Boris Kochergin wrote:
> pf.conf(5) mentions a "max-mss" option for traffic normalization.

Bingo.  That indeed solved what I was after, and had been
overlooking.  For the mailing list archives, my /etc/pf.conf :

| scrub in on em0 inet6 proto tcp to  XXX port 80  max-mss 1220
| scrub out on em0 inet6 proto tcp from XXX to any port 80 max-mss 1220
| pass all

Mike Tancsa says:
> 	I am curious as to where you would be running into MTU issues on IPv6
> where you would need to manually compensate ? Broken tunnel providers ?

First the why: I do see broken PMTU cases on a site (test-ipv6.com).
My hope is, as I have resources contributed, to find a way to effectively
test different MTU's without having multiple NICs and without tricks
like adding a router in the middle with multiple vlans.
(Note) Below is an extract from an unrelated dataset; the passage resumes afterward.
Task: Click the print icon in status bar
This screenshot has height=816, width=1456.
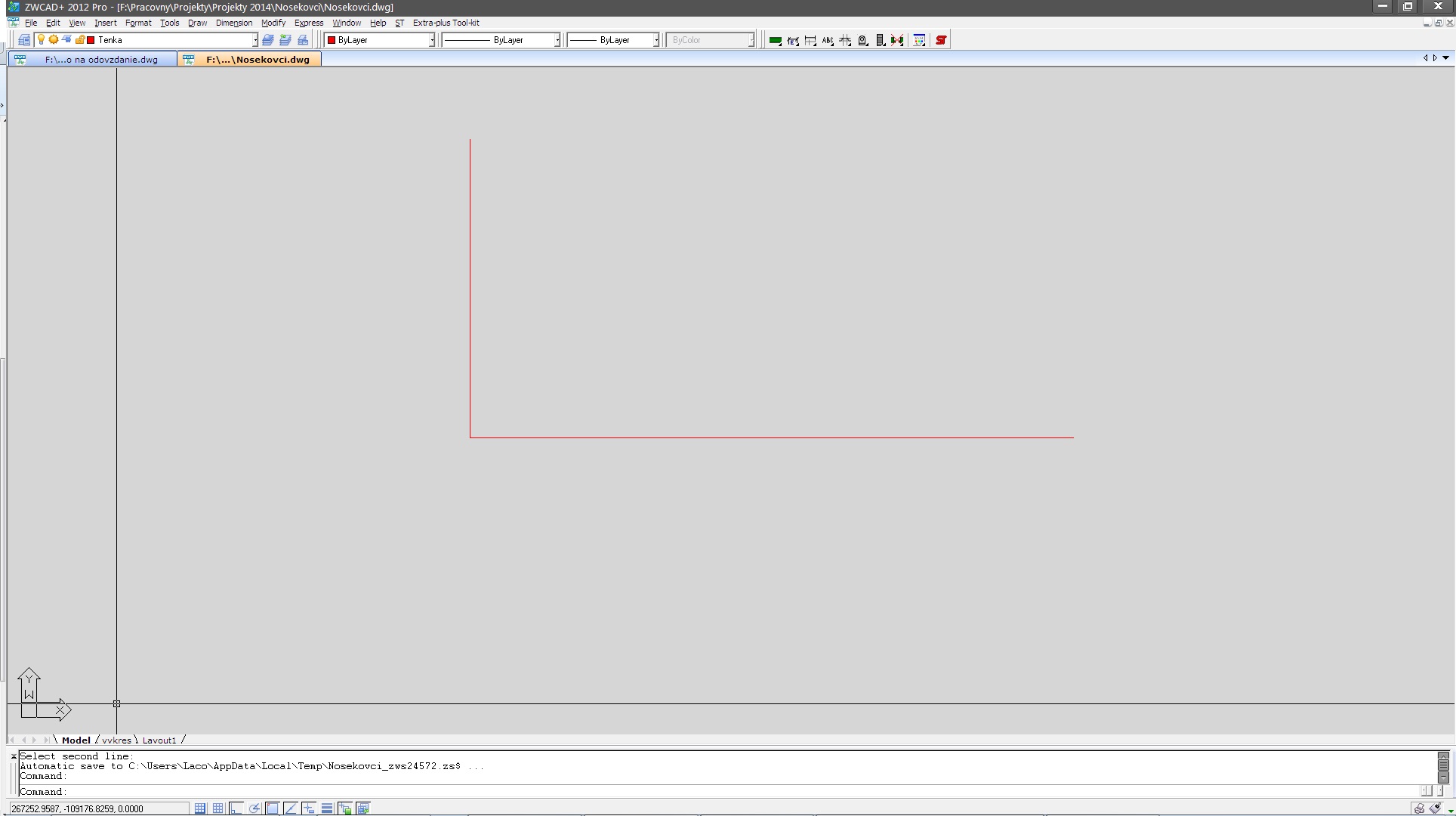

As to causes: It can be people who never learned from IPv4 that filtering 
*all* ICMP is bad, are in charge of the ICMPv6 filters.  It can be the 
6in4 tunnel, hits a smaller MTU - but the ICMPv4 message to the tunnel 
origin does not really help the IPv6 origin.  There is the standard, then 
there is reality; I see a *ton* of people with broken PMTUD on IPv6.  :-(

Bjoern A. Zeeb says:
> MSS clamping is a bad workaround for broken PMTU, and the real answer
> really is, get the paths fixed!

Agreed.  But, like IPv4, fixing PMTU is death by a thousand paper cuts, 
especially when you're the content provider side.


Via private email:
> I do this from my dhcpd, it may be feasible in your environment.
> option max-mtu IIRC

In some environments, that may indeed be feasible. In my case, every 
server I touch has a static address, except during OS install.

I also need different IPs to at least emulate different MTUs;
and one wants to use the same MTU across a given broadcast domain.